Ей надоела жизнь с отцом, хотелось уйти куда-нибудь. Но куда уйдешь? У отца все-таки почет. Авось жених какой-нибудь посватается. Но какой жених? Чиновников она ненавидела; военных тоже. Молодых семинаристов она видела мало… Ей хочется жениха в камилавке и с наперсным крестом.
Когда Егор Иваныч пришел домой, там кутили: Иван Иваныч, Андрей Филимоныч и Алексей Борисыч Коровин. Коровин был толстый, здоровый мужчина, с оплывшим лицом, густыми черными волосами и бородой. Он говорил октавой.
— Здравствуйте, здравствуйте! Что, по невесту приехали? — спросил его Алексей Борисыч.
— Да.
— Доброе дело, доброе дело.
Алексей Борисыч выпил. Заставили выпить и Егора Иваныча.
— А если хотите, Егор Иваныч, берите мою дочь.
— Надо еще подумать, Алексей Борисыч.
— Думают только одни немцы да индейские петухи.
— Славно сказано! — сказал Иван Иваныч, уже опьяневший.

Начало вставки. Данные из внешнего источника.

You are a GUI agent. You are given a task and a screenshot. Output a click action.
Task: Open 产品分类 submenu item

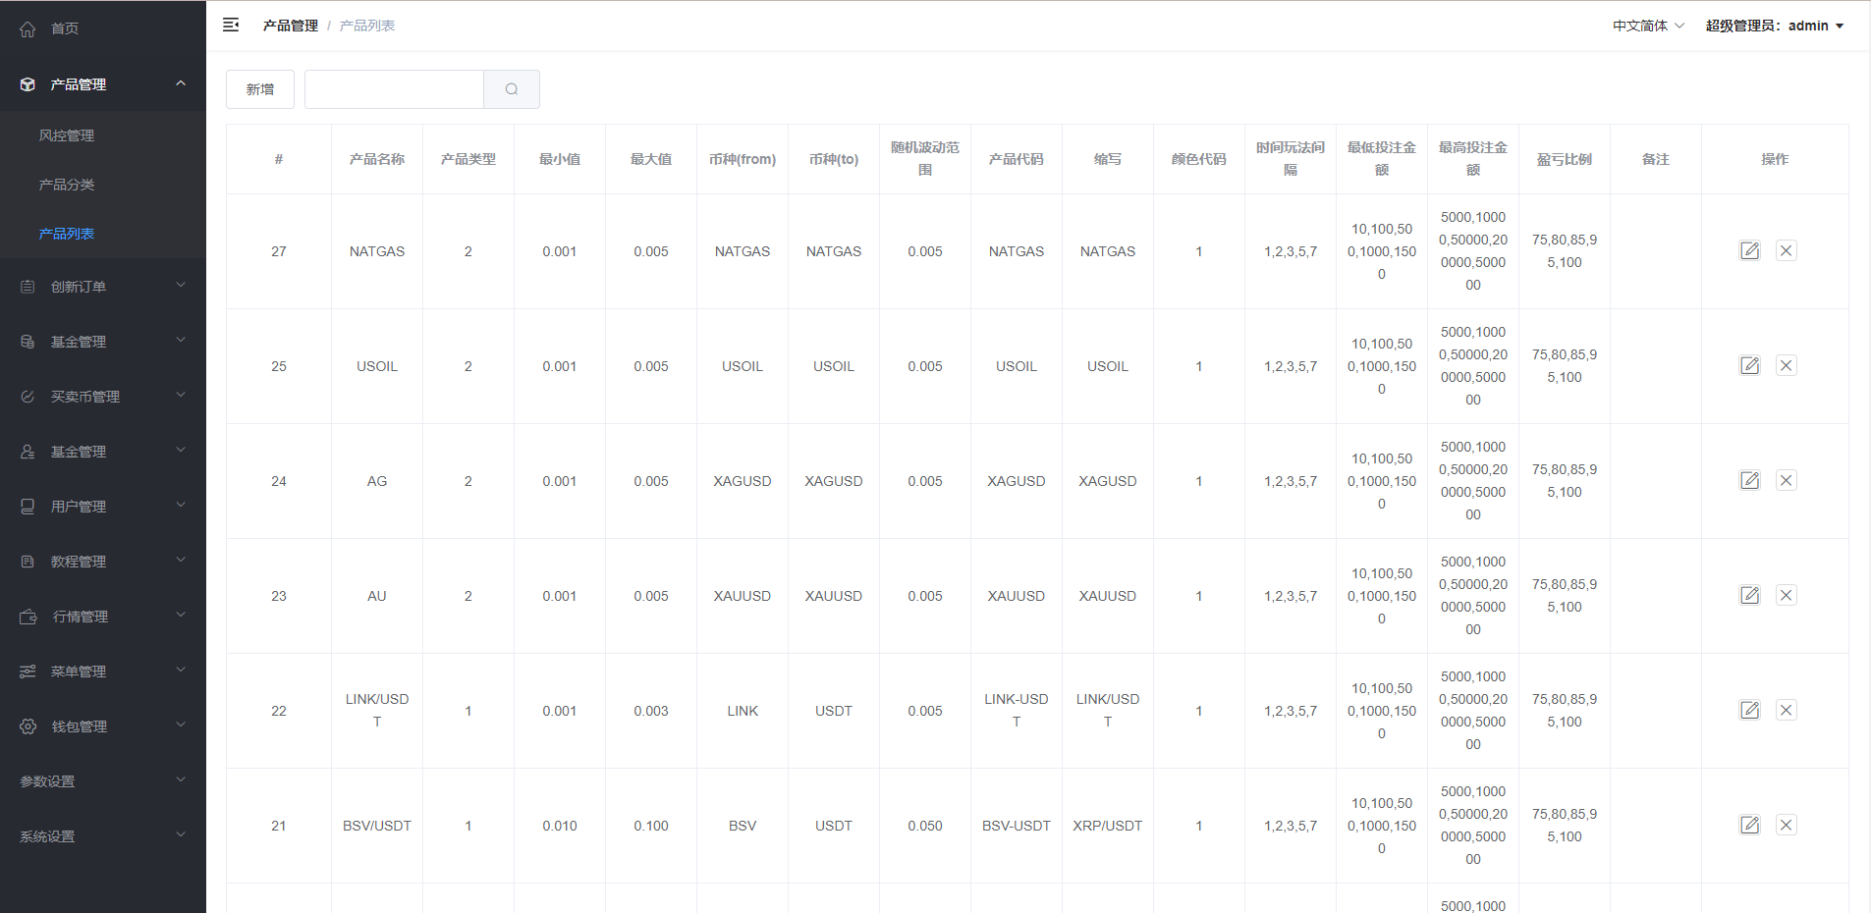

Вечером компания отправилась к Алексею Борисычу. Он живет в своем доме, уже старом, с пятью окнами на улицу и с четырьмя комнатами и кухней. Их встретила жена его, Дарья Ивановна, худенькая, низенькая женщина.
Гости вошли в комнату. Лизавета, румяная девушка, в ситцевом платье желтого цвета, что-то вышивала у окна. При входе гостей в комнату она поклонилась им, Егор Иваныч тоже поклонился робко. Лицо ее ему очень понравилось.
— Лиза, поставь самовар, — сказала ей мать.
Дочь ушла. По какому-то обстоятельству на ней было надето новое платье, которое, как она шла, шумело. И это понравилось Егору Иванычу. «Она, кажется, славная девушка. Немножко рябовата, да ведь и я-то неказист», — думал он.
— Какой вы гордый! Нет, чтобы раньше прийти к нам, — сказала Дарья Ивановна Егору Иванычу.
— Извините, что не мог, потому что не был знаком с отцом дьяконом.